The UK challenger bank has quietly shelved work on its attempt to persuade the Bank of England to allow Metro to use its own internal calculations to model for risk, according to people familiar with the situation. Some added that the project would probably be abandoned as the possible benefits waned.
Metro’s attempt to use internal models became headline news in October when fears about delays to the initiative triggered a sharp fall in the bank’s share price, which was only stabilised by an urgent £925mn funding deal.
At the time, Metro would not say whether it was continuing with its five-year-old campaign to proceed to sophisticated models that would cut the capital charges for its mortgages. It currently uses models set by global regulators that are generally viewed to be more expensive for banks as they tend to be required to hold more equity.
Metro would make big gains if the BoE’s Prudential Regulation Authority allowed the lender to follow its larger rivals in using its own models to verify that their mortgage loans were less risky than the “standardised” risks implied by frameworks set by the Basel Committee on Banking Supervision.

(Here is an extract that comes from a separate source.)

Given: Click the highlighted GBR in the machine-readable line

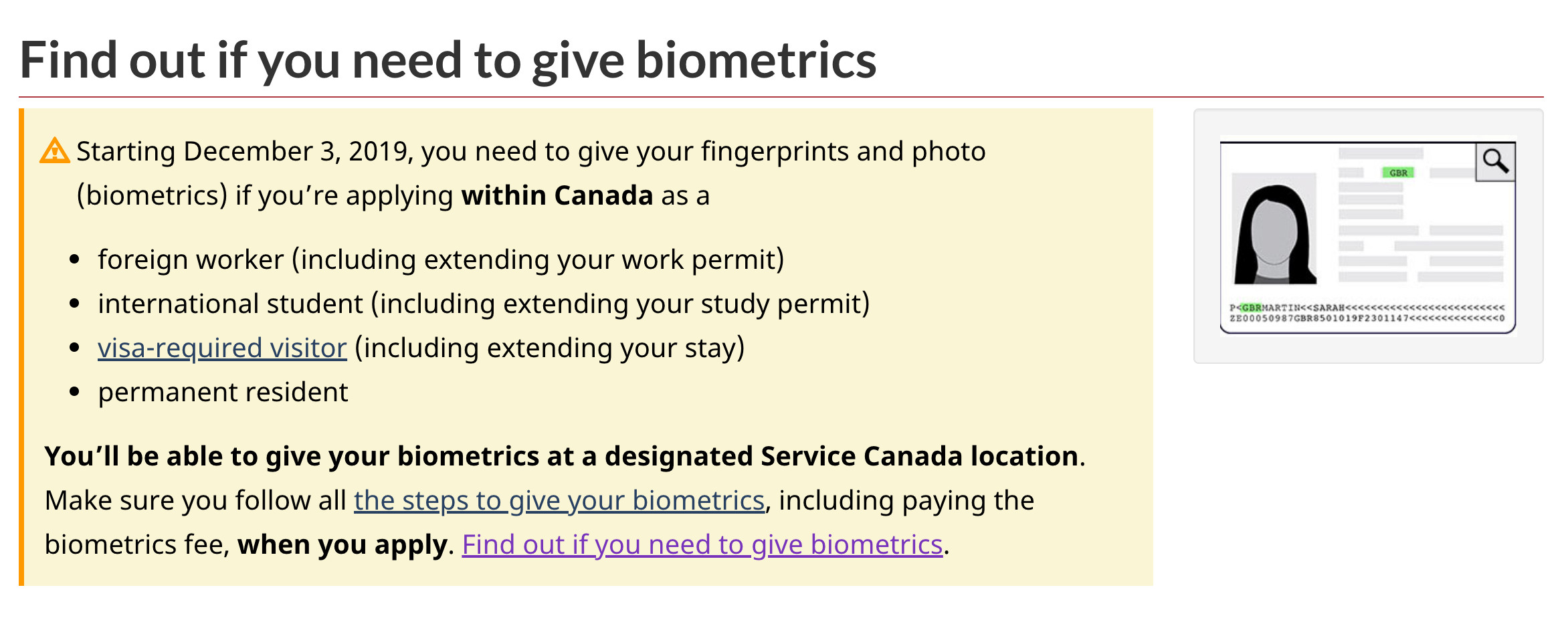Looking at the screenshot, I should (1251, 308).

But supervisors at the PRA have been sceptical about whether newer banks have enough data to anticipate losses on their loans, leading watchdogs to order banks to be more conservative if they do not have enough of their own data to build robust models.
“The margins of conservatism that have been imposed on the bank are so high that it is completely illogical to proceed from the standardised approach to the IRB/AIRB (mdoels) approach and a waste of time,” said one person familiar with Metro’s project.
He added that the UK challenger bank had recently cut key resources to the project, as part of a wider effort to slash 20 per cent of its staff, and that it was very unlikely it would be in a position to confront the timetable agreed with regulators for the project. This includes a mid-January start date for a “self assessment” of the governance around Metro’s models.
That would then affect the timing of the bank’s bid to use internal models for other parts of the business — including commercial lending, where it had aimed to submit an application in 2025.
The challenger bank’s chief risk officer and her team remain in their positions.
“As you would expect, the board regularly reviews the merits of the [internal model] application and its potential/expected benefits. The application is still progressing and no decision has yet been made by the board,” a Metro spokesperson said.
Metro would not explain what “progressing” involved.
The board could still infer to proceed with the application, according to a person familiar with the bank’s position.
The PRA declined to comment.
The news comes weeks after Metro announced job cuts and a review of the seven-days-a-week opening policy that differentiated it from legacy high street banks when it launched in 2010. Metro hopes that the measures, along with other efforts around automation and efficiency, will shave £50mn from its annual cost base.